C’est bien une sensation de déambulation et de déplacements vifs que ce recueil génère à chaque instant (« le sens attrape voyage »), au cœur d’une intimité perçue comme l’ombre mouvante des forêts sur un mur de chaux. Tout est blanc, et soudain des images : souvenirs d’un tête-à-tête, de couples enlacés comme observés par un témoin extérieur, flottements interstitiels, états spectraux de la dégustation du jouir et du voir, fragments d’hyperréel qu’accompagnerait un regard détaché du corps (« jaillir creuse regard / la tête dans deux temps différents / discrètement embrasser ciel / deux grands yeux noirs s’avancent ») sur une toile aux superpositions cubistes.

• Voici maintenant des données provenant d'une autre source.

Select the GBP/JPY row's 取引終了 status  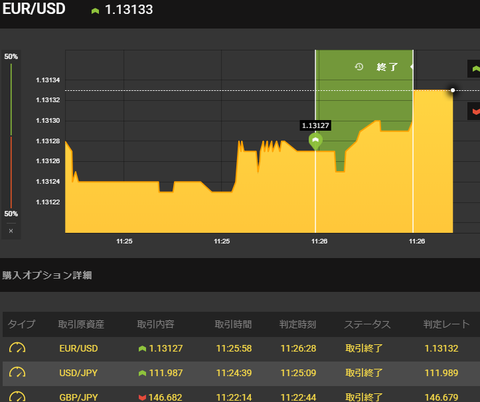pos(364,397)
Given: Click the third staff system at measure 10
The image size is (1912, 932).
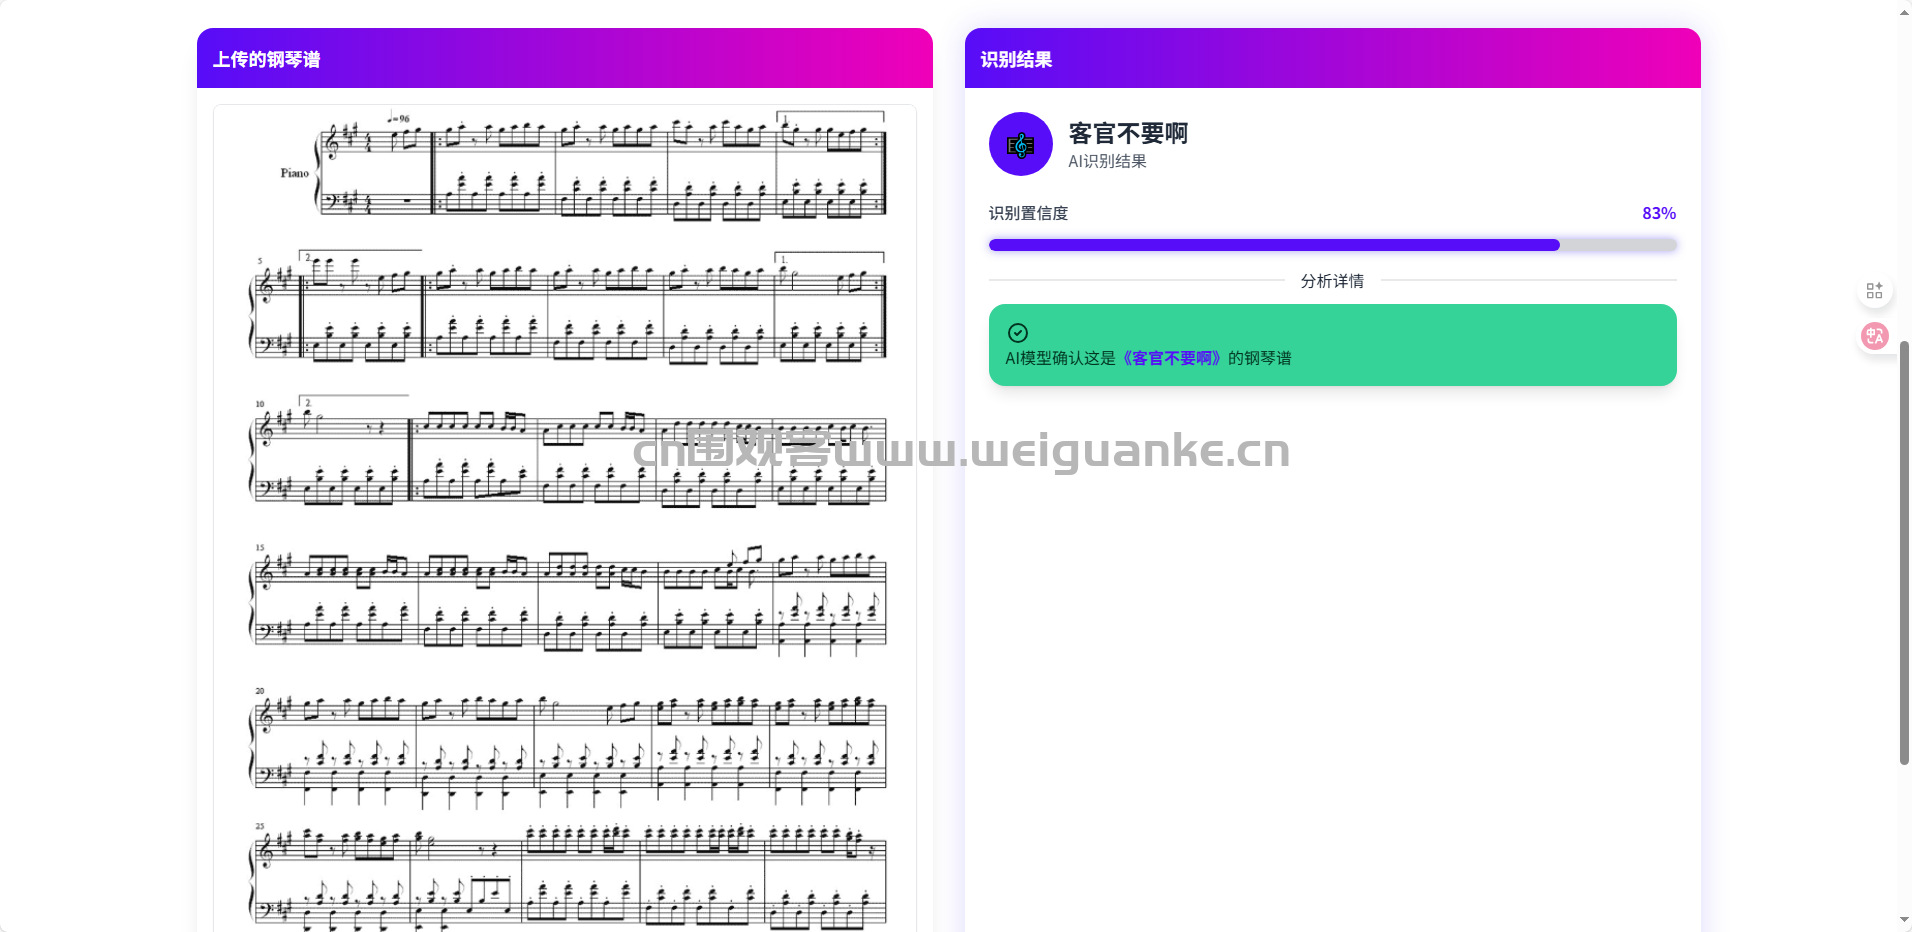Looking at the screenshot, I should pyautogui.click(x=567, y=450).
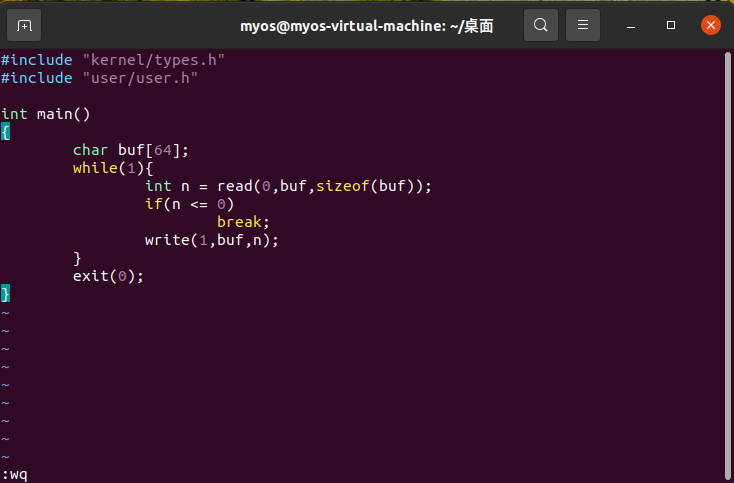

Le propos a beau être crypté, on s’immerge volontiers, on évolue vers un autre état mental, et finalement une autre vie, d’abord parce qu’on ne saisit pas, et que l’on comprend ensuite qu’il s’agit d’un discours de la méthode. Il y a dans cette poésie une invitation à démonter les constructions mensongères, une volonté de revivre au plus près du vrai, en faveur d’un grand dégagement vers la simple et stricte observation d’un moi-langage en constante reconfiguration. Les agencements poétiques de Laurine Rousselet, rigoureux et exigeants, valent qu’on s’y attache : ils initient au sincère présent de soi et constituent un défi absolu lancé à un lecteur placé en sidération devant une scène intérieure paradoxalement ouverte tout entière au monde réel.